Como se uma operação de compra e venda se transformasse em sociedade entre as partes.
Durante décadas funcionaram o monopólio da Globo e as relações promíscuas da empresa com a CBF e as federações estaduais.
Impossível deixar de usar a primeira pessoa como testemunha do método que também a Editora Abril passou a utilizar quando começou sua operação na TV fechada —inicialmente com a TVA.
Por 25 anos a revista Placar, de 1970 a 1995, notabilizou-se por criticar o atraso e a corrupção na gestão do futebol brasileiro com mais que absoluta liberdade —com elogios da direção da empresa.
Até o dia em que Ricardo Teixeira, então presidente da CBF, disse a Roberto Civita, dono da Abril, segundo o próprio contou ao pedir compreensão e o fim das críticas: “Roberto Marinho manda na Globo, eu mando na CBF, e você não manda na Abril. Não posso negociar com você enquanto a Placar seguir batendo em mim a cada edição”.
Diante da inaceitável proposta de fim das críticas, seguiu-se nota da Abril para explicar que, por divergências editoriais, como fiz questão de impor, estava encerrada minha participação de um quarto de século na empresa.
Então, vim parar nesta Folha. Lá se vão 30 anos.
Não muito tempo depois soube que Civita disse em reunião com seus executivos: “O Kfouri tem razão. Esse Ricardo Teixeira não cumpre em pé o que promete sentado”.
A Abril nunca conseguiu quebrar o monopólio da Globo, que tinha como negociador com a CBF um compadre de Teixeira, Marcelo Campos Pinto, depois denunciado no Fifagate.
É assim que funciona.
Triste constatar quando os interesses comerciais se sobrepõem ao jornalismo, quando a tênue fronteira que separa a Igreja do Estado é desrespeitada e o interesse da cidadania é passado para trás.
Daí, também, a tendência cada vez maior de tratar o futebol apenas como entretenimento e deixar de lado suas mazelas, com a justificativa de que ninguém está interessado se o cartola rouba ou não, porque torcedores querem saber de gols, vitórias, contratações etc.
As coisas mudaram no campo das transmissões, e o surgimento da internet, do streaming, democratizou os meios de transmissão e aumentou a concorrência por seus direitos, algo saudável.
O modo de negociar, no entanto, pouco se alterou.

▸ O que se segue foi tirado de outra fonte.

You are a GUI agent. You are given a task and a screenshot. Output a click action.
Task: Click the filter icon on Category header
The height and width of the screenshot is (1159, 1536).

Direitos internacionais dão menos dores de cabeça, seja porque tratados com intermediários, seja porque quem os vende nem sabe como o produto é tratado pelos veículos compradores.
Na paróquia é diferente.
Jamais cartola nenhum admitirá que pediu cabeça de jornalista ou que se queixou para a cúpula da empresa.
Mas é prática recorrente.
No conflito de interesses que se estabelece, o vendedor argumenta ser absurdo comprar um evento e criticá-lo, o comprador pondera que precisa proteger seus interesses, e o jornalista fica imprensado nesta luta do rochedo com o mar —ou dá ou desce.
Decisão que depende das circunstâncias de cada um e que dispensa heróis com o pescoço alheio.